Abstract


 
 
 On the shortlist of truly indispensable texts within early China studies, a special place is reserved for Ban Gu’s 班固 (32–92 CE) “Yiwen zhi” 藝文志 (Treatise on Arts and Letters), the oldest extant bibliography in the East Asian tradition, if not the oldest extant and complete bibliography from the ancient world. After outlining the bibliography in the first section, I argue that the “Yiwen zhi” was never meant to serve as a “library catalogue” in the everyday sense of the term. Instead, it was a highly selective and ideological subject bibliography of texts deemed by Han (202 BCE–220 CE) imperial bibliographers as being useful for governance.
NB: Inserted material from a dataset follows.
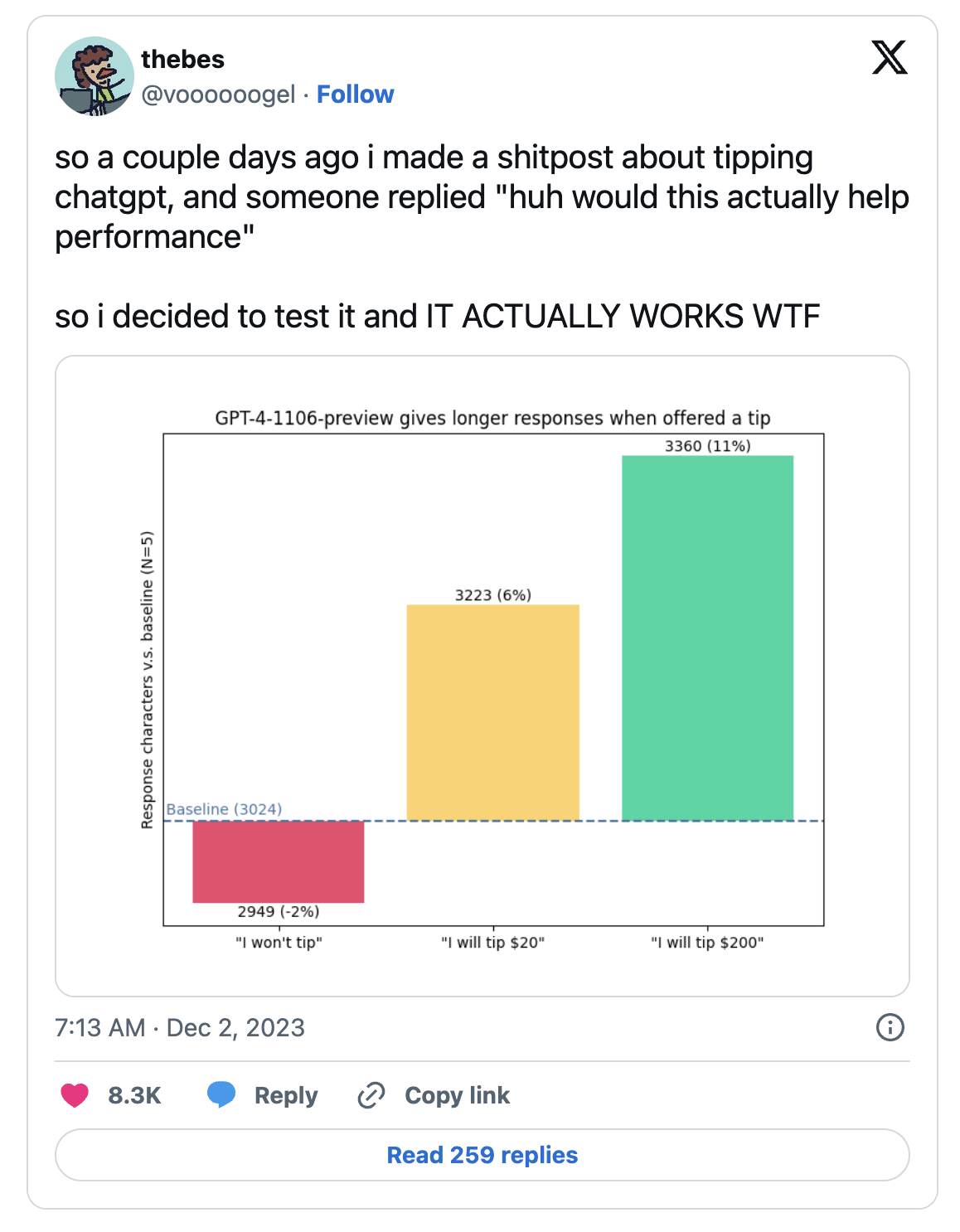960x1232 pixels.
Task: Click the 8.3K likes count
Action: point(134,1095)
The second half of the paper counters the tendency to read the “Yiwen zhi” as a stand-alone text or even, in the words of Mark Edward Lewis, as “the final encyclopedic work of the Western Han.” Set against the other nine “treatises” (zhi 志) of Ban Gu’s Hanshu 漢書 (History of the Han), the “Yiwen zhi” emerges as one among many products of a centuries-long effort undertaken by numerous parties to “survey” (lüe 略) and “synthesize” (zong 總) all domains of knowledge of relevance to the imperium, a project modeled on the “Hong fan” 洪範 (Great Plan) chapter of the Shangshu 尚書 (Exalted Documents). The rhetoric, organization, and value of the “Yiwen zhi” were all contingent on that larger vision.